TEXT PROVIDED
## START
◀ ▲ ▶Branches / Geometry / Elements-euclid / Book-12-proportional-stereometry / Proof: By Euclid

Proof: By Euclid

(related to Proposition: Prop. 12.03: Tetrahedron divided into Two Similar Tetrahedra and Two Equal Prisms)

• Let there be a pyramid whose base is triangle $ABC$, and (whose) apex (is) point $D$.

• I say that pyramid $ABCD$ is divided into two pyramids having triangular bases (which are) equal to one another, and similar to the whole, and into two equal prisms.

• And the (sum of the) two prisms is greater than half of the whole pyramid.

• For let $AB$, $BC$, $CA$, $AD$, $DB$, and $DC$ have been cut in half at points $E$, $F$, $G$, $H$, $K$, and $L$ (respectively).
• And let $HE$, $EG$, $GH$, $HK$, $KL$, $LH$, $KF$, and $FG$ have been joined.
• Since $AE$ is equal to $EB$, and $AH$ to $DH$, $EH$ is thus parallel to $DB$ [Prop. 6.2].
• So, for the same (reasons), $HK$ is also parallel to $AB$.
• Thus, $HEBK$ is a parallelogram.
• Thus, $HK$ is equal to $EB$ [Prop. 1.34].
• But, $EB$ is equal to $EA$.
• Thus, $AE$ is also equal to $HK$.
• And $AH$ is also equal to $HD$.
• So the two (straight lines) $EA$ and $AH$ are equal to the two (straight lines) $KH$ and $HD$, respectively.
• And angle $EAH$ (is) equal to angle $KHD$ [Prop. 1.29].
• Thus, base $EH$ is equal to base $KD$ [Prop. 1.4].
• Thus, triangle $AEH$ is equal and similar to triangle $HKD$ [Prop. 1.4].
• So, for the same (reasons), triangle $AHG$ is also equal and similar to triangle $HLD$.
• And since $EH$ and $HG$ are two straight lines joining one another (which are respectively) parallel to two straight lines joining one another, $KD$ and $DL$, not being in the same plane, they will contain equal angles [Prop. 11.10].
• Thus, angle $EHG$ is equal to angle $KDL$.
• And since the two straight lines $EH$ and $HG$ are equal to the two straight lines $KD$ and $DL$, respectively, and angle $EHG$ is equal to angle $KDL$, base $EG$ [is] thus equal to base $KL$ [Prop. 1.4].
• Thus, triangle $EHG$ is equal and similar to triangle $KDL$.
• So, for the same (reasons), triangle $AEG$ is also equal and similar to triangle $HKL$.
• Thus, the pyramid whose base is triangle $AEG$, and apex the point $H$, is equal and similar to the pyramid whose base is triangle $HKL$, and apex the point $D$ [Def. 11.10] .
• And since $HK$ has been drawn parallel to one of the sides, $AB$, of triangle $ADB$, triangle $ADB$ is equiangular to triangle $DHK$ [Prop. 1.29], and they have proportional sides.
• Thus, triangle $ADB$ is similar to triangle $DHK$ [Def. 6.1] .
• So, for the same (reasons), triangle $DBC$ is also similar to triangle $DKL$, and $ADC$ to $DLH$.
## END
GIVEN REQUEST A
From the rows, return the part that opens with the line containing "Choose Vergunning downloaden menu option" and closes with the line containing "click(243, 71)", both ends included, reproducing each line without change.
The Euclid proof and the rows that come next are unrelated pieces of material.

RAW RECORDS
## START
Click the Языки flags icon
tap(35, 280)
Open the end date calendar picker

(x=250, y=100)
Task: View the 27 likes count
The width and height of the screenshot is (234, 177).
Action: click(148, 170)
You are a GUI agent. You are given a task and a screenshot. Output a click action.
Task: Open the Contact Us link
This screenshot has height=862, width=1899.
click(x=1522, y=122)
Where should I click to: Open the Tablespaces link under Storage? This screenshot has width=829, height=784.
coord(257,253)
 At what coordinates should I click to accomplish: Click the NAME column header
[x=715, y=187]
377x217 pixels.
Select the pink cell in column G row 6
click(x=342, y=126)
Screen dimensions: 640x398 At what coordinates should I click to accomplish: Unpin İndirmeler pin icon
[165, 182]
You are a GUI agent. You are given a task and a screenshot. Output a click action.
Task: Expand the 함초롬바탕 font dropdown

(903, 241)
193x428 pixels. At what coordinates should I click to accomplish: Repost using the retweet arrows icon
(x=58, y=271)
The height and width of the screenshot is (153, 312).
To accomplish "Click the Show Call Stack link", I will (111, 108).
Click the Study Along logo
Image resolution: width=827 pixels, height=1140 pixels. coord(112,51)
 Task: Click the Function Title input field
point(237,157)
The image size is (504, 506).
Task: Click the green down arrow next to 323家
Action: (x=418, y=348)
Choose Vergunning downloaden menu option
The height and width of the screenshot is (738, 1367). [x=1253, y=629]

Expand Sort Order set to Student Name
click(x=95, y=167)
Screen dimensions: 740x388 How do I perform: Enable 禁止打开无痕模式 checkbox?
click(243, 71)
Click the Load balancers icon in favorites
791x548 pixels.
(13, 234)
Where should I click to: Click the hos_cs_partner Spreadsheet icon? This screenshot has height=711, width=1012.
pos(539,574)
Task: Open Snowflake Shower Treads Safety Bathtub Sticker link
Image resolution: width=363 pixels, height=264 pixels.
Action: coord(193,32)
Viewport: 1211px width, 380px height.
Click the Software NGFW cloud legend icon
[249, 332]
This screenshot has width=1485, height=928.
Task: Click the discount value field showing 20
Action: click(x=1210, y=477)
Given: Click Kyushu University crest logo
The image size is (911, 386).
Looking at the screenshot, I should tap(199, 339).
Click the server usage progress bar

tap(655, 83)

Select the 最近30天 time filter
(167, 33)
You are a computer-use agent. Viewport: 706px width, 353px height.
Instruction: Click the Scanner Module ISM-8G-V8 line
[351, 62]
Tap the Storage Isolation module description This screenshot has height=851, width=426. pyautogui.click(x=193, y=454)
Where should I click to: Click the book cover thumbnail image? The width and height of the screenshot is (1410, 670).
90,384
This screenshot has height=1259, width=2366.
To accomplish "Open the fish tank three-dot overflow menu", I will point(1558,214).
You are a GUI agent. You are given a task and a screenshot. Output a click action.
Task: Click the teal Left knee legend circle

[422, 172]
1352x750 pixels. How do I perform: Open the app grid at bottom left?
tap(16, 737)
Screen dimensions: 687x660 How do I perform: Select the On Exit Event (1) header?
## END
GIVEN REQUEST B
Answer these questions about the Euclid proof:
(i) At which points are $AB$, $BC$, $CA$, $AD$, $DB$, and $DC$ cut in half?
(ii) Which proposition is cited for $EH$ being parallel to $DB$?
(iii) To which triangle is triangle $ADB$ said to be similar?

WRITTEN REPLY A
Choose Vergunning downloaden menu option
The height and width of the screenshot is (738, 1367). [x=1253, y=629]

Expand Sort Order set to Student Name
click(x=95, y=167)
Screen dimensions: 740x388 How do I perform: Enable 禁止打开无痕模式 checkbox?
click(243, 71)

WRITTEN REPLY B
(i) $E$, $F$, $G$, $H$, $K$, and $L$, respectively.
(ii) Prop. 6.2.
(iii) Triangle $DHK$.